You are asked in Exercise 3 to prove that \(\Sigma^{k+1}\) is consistent. Once you have done that, we have constructed a maximal consistent \(\Sigma^\prime\) that extends \(\Sigma\).

The next lemma states that \(\Sigma^\prime\) is deductively closed, at least as far as sentences are concerned. As you work through the proof, the Deduction Theorem will be useful.

Lemma 3.2.5.

*If \(\sigma\) is a sentence, then \(\sigma \in \Sigma^\prime\) if and only if \(\Sigma^\prime \vdash \sigma\).*

proof

Exercise 5.

### Construction of the Model - Preliminaries

We have mentioned a few times that the model of \(\Sigma\) that we are going to construct will have as its universe the collection of variable-free terms of the language \(\mathcal{L}^\prime\). It is now time to confess that we have lied. It is easy to see why the plan of using the terms as the elements of the universe is doomed to failure. Suppose that there are two different terms \(t_1\) and \(t_2\) of the language and somewhere in \(\Sigma^\prime\) is the sentence \(t_1 = t_2\). If the *terms* were the elements of the universe, then we could not model \(\Sigma^\prime\), as the two terms \(t_1\) and \(t_2\) are not the same (they are typographically distinct), while \(\Sigma^\prime\) demands that they be equal. Our solution to this problem is to take the collection of variable-free terms, define an equivalence relation on that set, and then construct a model from the *equivalence classes* of the variable-free terms.

So let \(T\) be the set of variable-free terms of the language \(\mathcal{L}^\prime\), and define a relation \(\sim\) on \(T\) by

\[t_1 \sim t_2 \: \text{if and only if} \: \left( t_1 = t_2 \right) \in \Sigma^\prime.\]

It is not difficult to show that \(\sim\) is an equivalence relation. We will verify that \(\sim\) is symmetric, leaving reflexivity and transitivity to the Exercises.

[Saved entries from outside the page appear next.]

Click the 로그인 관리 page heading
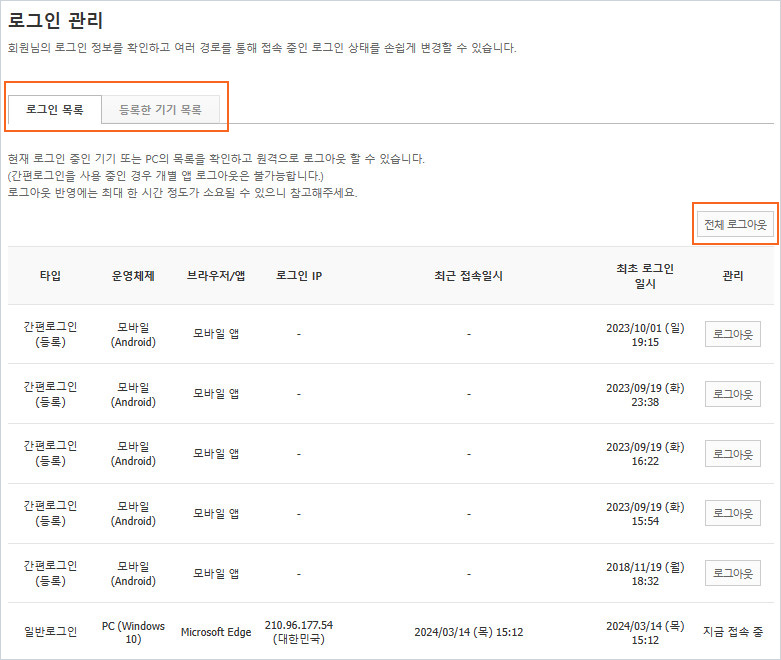coord(55,20)
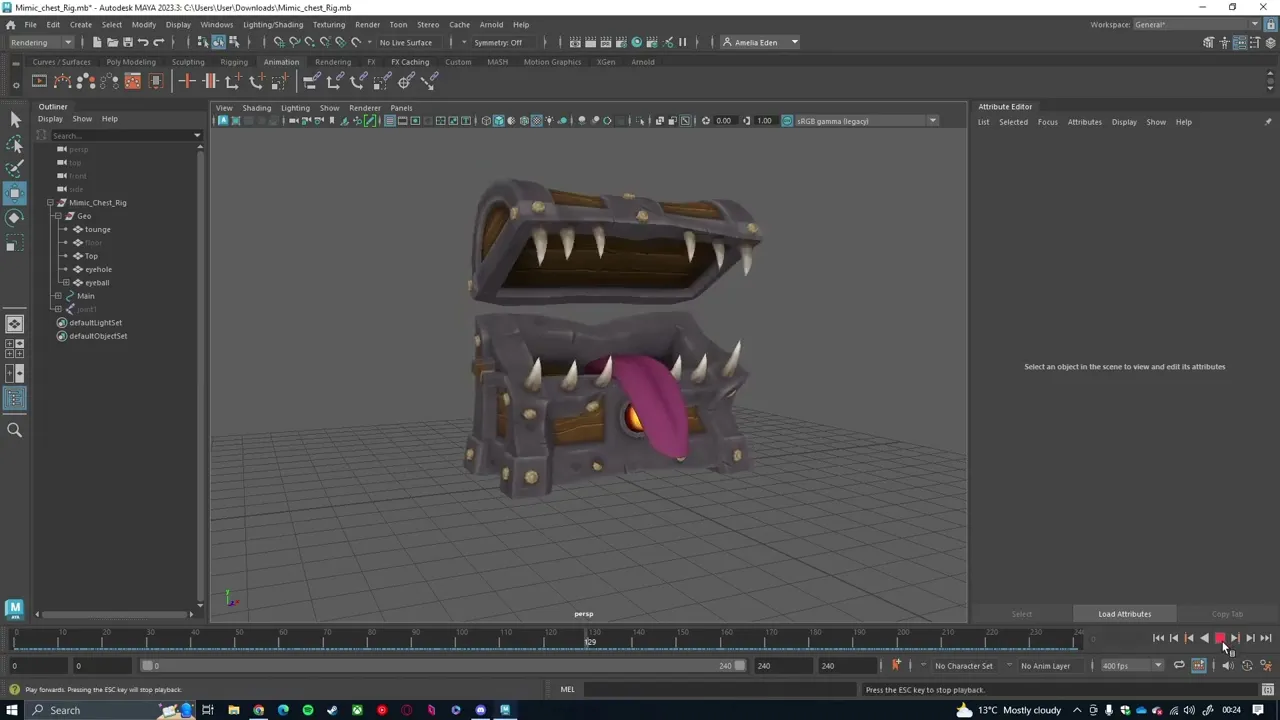
Task: Click the Load Attributes button
Action: pyautogui.click(x=1124, y=614)
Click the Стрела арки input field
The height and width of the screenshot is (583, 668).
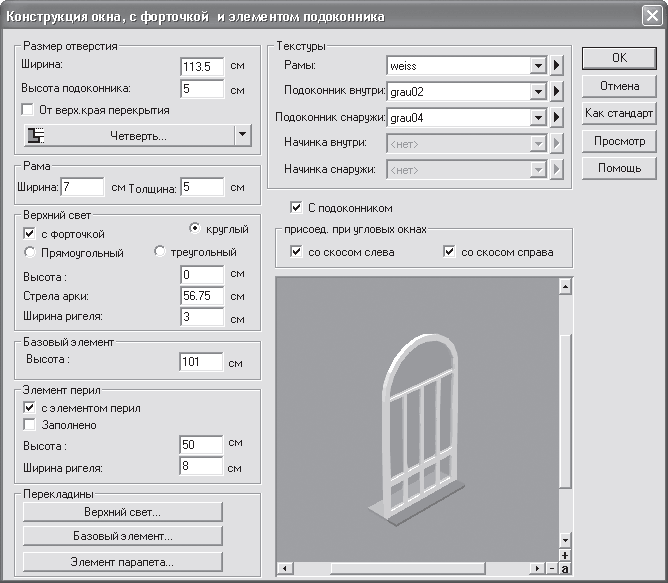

To show that \(\sim\) is symmetric, assume that \(t_1 \sim t_2\). We must prove that \(t_2 \sim t_1\). As we know \(t_1 \sim t_2\), by definition we know that the sentence \(\left( t_1 = t_2 \right)\) is an element of \(\Sigma^\prime\). We need to show that \(\left( t_2 = t_1 \right) \in \Sigma^\prime\). Assume not. Then by the maximality of \(\Sigma^\prime\), \(\neg \left( t_2 = t_1 \right) \in \Sigma^\prime\). But since we know that \(\Sigma^\prime \vdash t_1 = t_2\), by Theorem 2.7.1, \(\Sigma^\prime \vdash t_2 = t_1\). (Can you provide the details?) But since we also know that \(\Sigma^\prime \vdash \neg \left( t_2 = t_1 \right)\), it must be the case that \(\Sigma^\prime \vdash \perp\), which is a contradiction, as we know that \(\Sigma^\prime\) is consistent. So our assumption is wrong and \(\left( t_2 = t_1 \right) \in \Sigma^\prime\), and thus \(\sim\) is a symmetric relation.

So, assuming that you have worked through Exercise 7, we have established that \(\sim\) is an equivalence relation. Now let \(\left[ t \right]\) be the set of all variable-free terms \(s\) of the language \(\mathcal{L}^\prime\) such that \(t \sim s\). So \(\left[ t \right]\) is the equivalence class of all terms that \(\Sigma^\prime\) tells us are equal to \(t\). The collection of all such equivalence classes will be the universe of our model \(\mathfrak{A}\).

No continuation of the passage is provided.